## [DATA IN THIS EXERCISE]
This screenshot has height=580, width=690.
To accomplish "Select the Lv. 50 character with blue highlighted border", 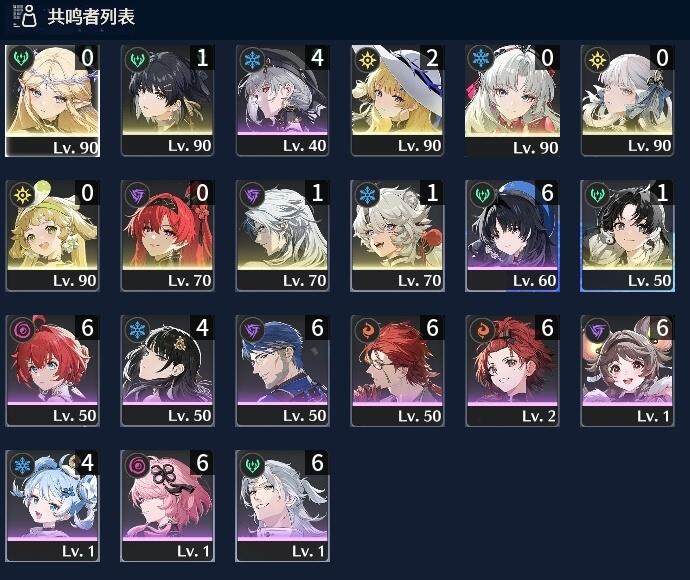I will tap(628, 235).
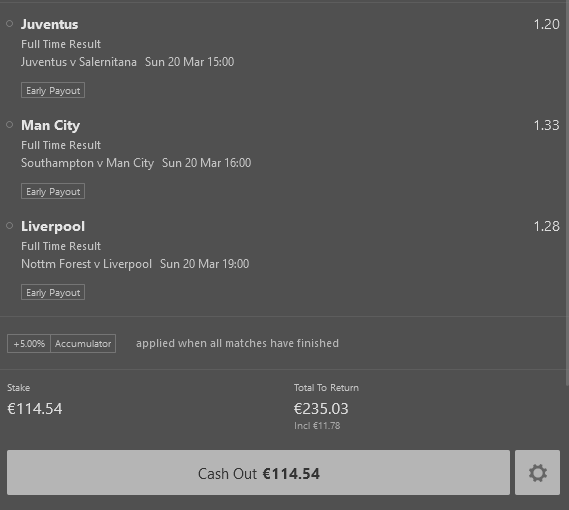
Task: Open cash out settings gear icon
Action: pyautogui.click(x=537, y=473)
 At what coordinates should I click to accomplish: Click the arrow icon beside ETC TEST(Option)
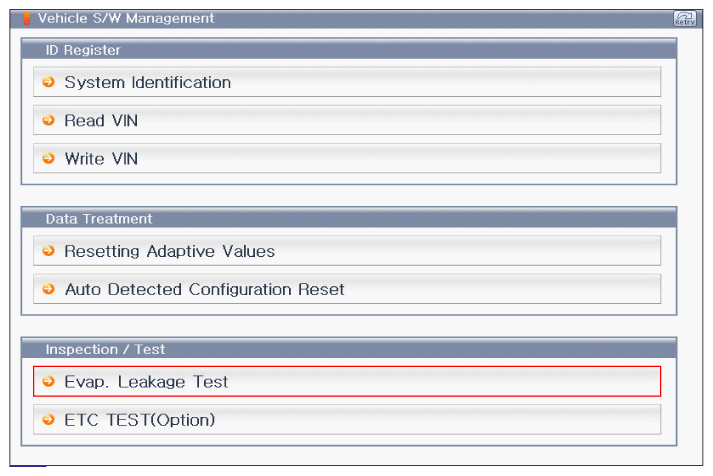pos(48,419)
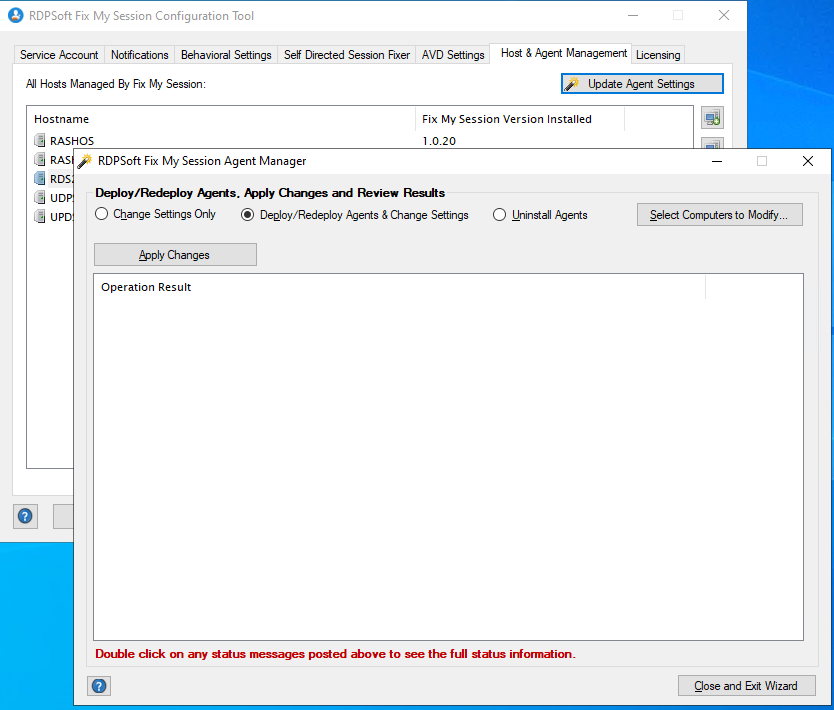The image size is (834, 710).
Task: Click the Update Agent Settings button
Action: pyautogui.click(x=642, y=84)
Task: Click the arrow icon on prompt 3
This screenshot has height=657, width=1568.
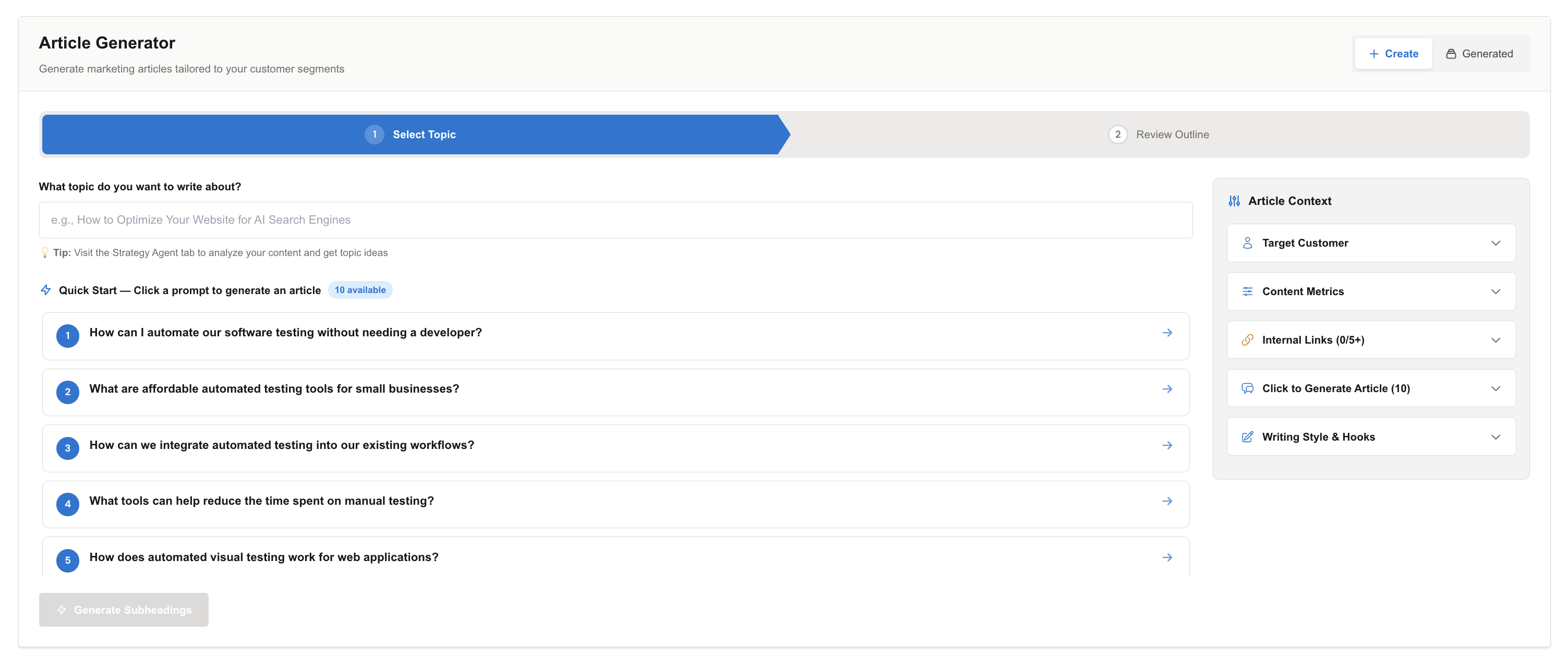Action: 1167,445
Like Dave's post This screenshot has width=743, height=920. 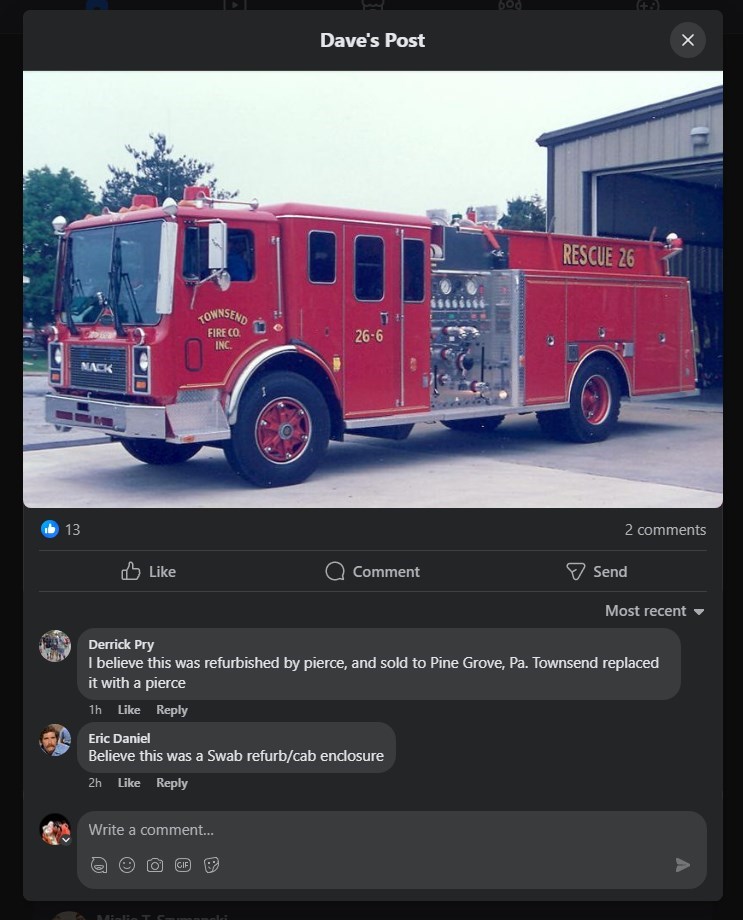point(148,571)
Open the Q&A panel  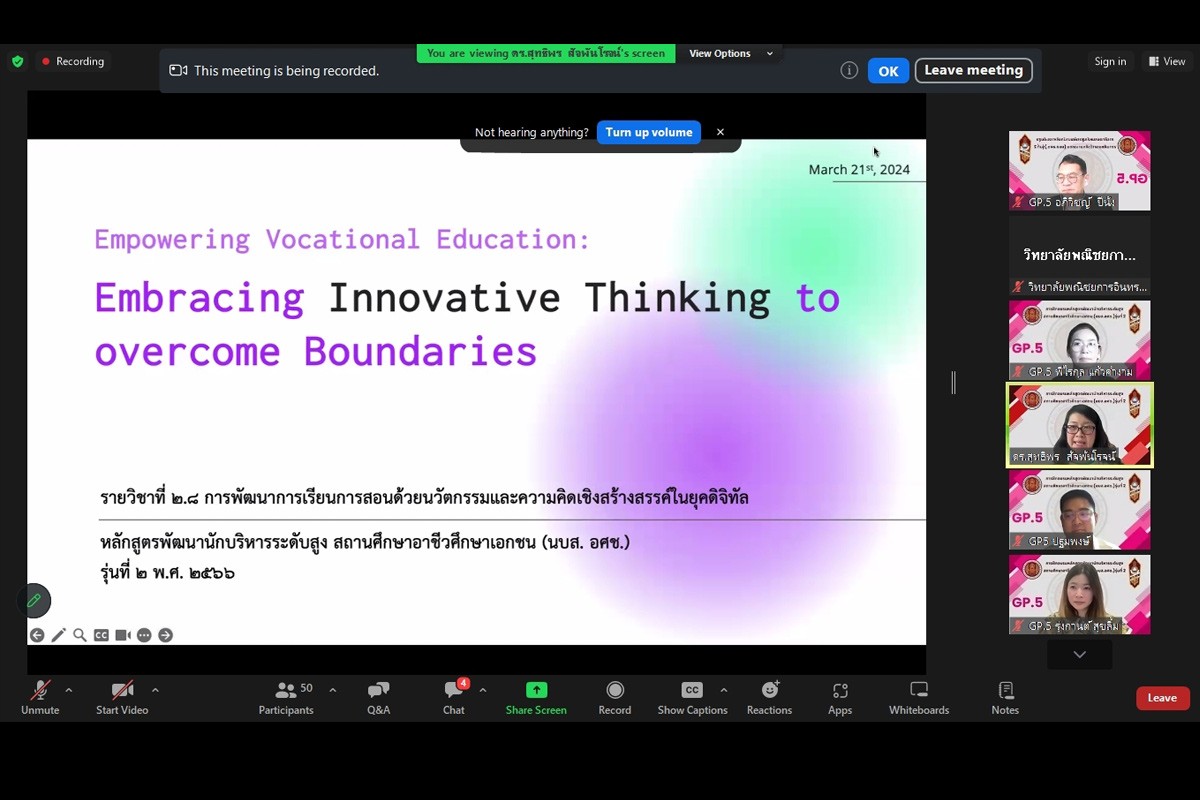(x=378, y=697)
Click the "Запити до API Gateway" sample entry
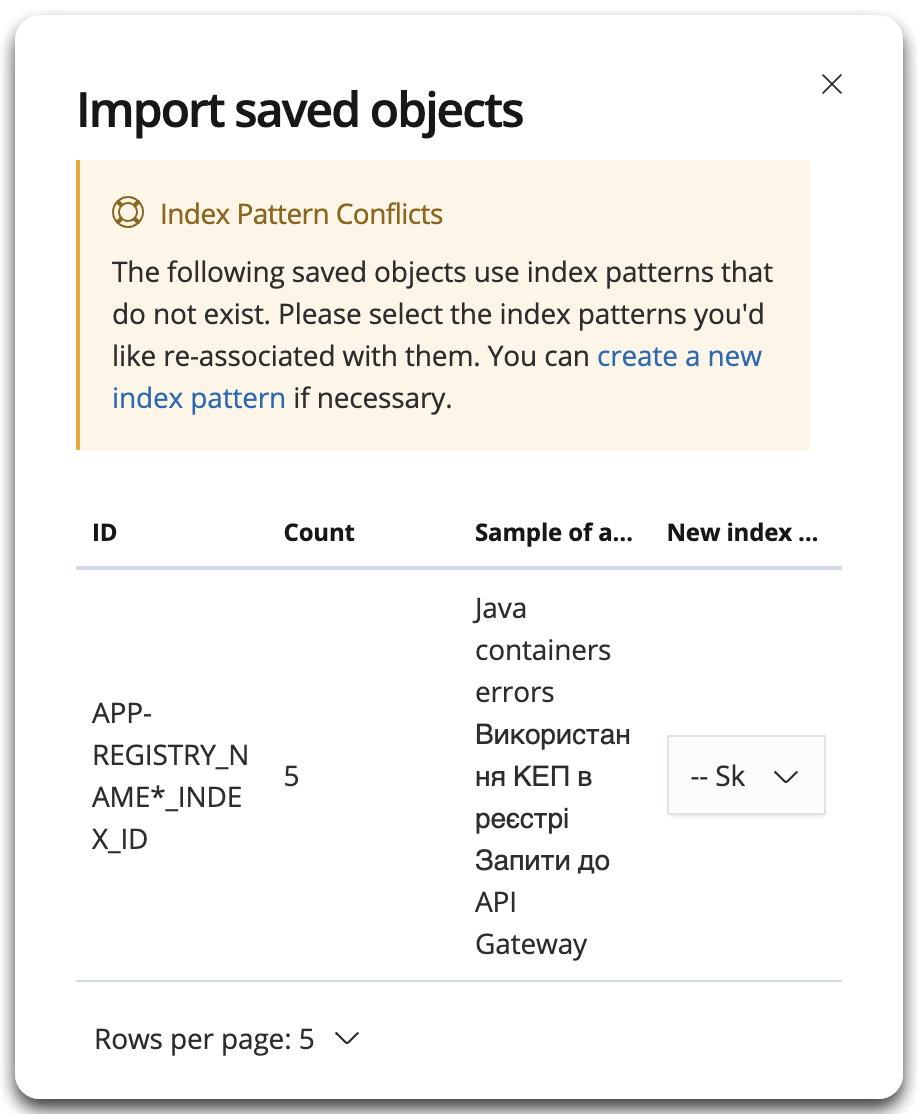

## [EXERCISE OBJECTIVE]
Can you reproduce the items word for word, beginning at the line that has "At what coordinates" and stopping after the line that has "Action: 1167,445", with the pictures left out?

## [COMPLETE OUTPUT]
 At what coordinates should I click to accomplish: Click the arrow icon beside ETC TEST(Option)
pos(48,419)
The image size is (834, 710).
Task: Click the Update Agent Settings button
Action: pyautogui.click(x=642, y=84)
Task: Click the arrow icon on prompt 3
This screenshot has height=657, width=1568.
Action: 1167,445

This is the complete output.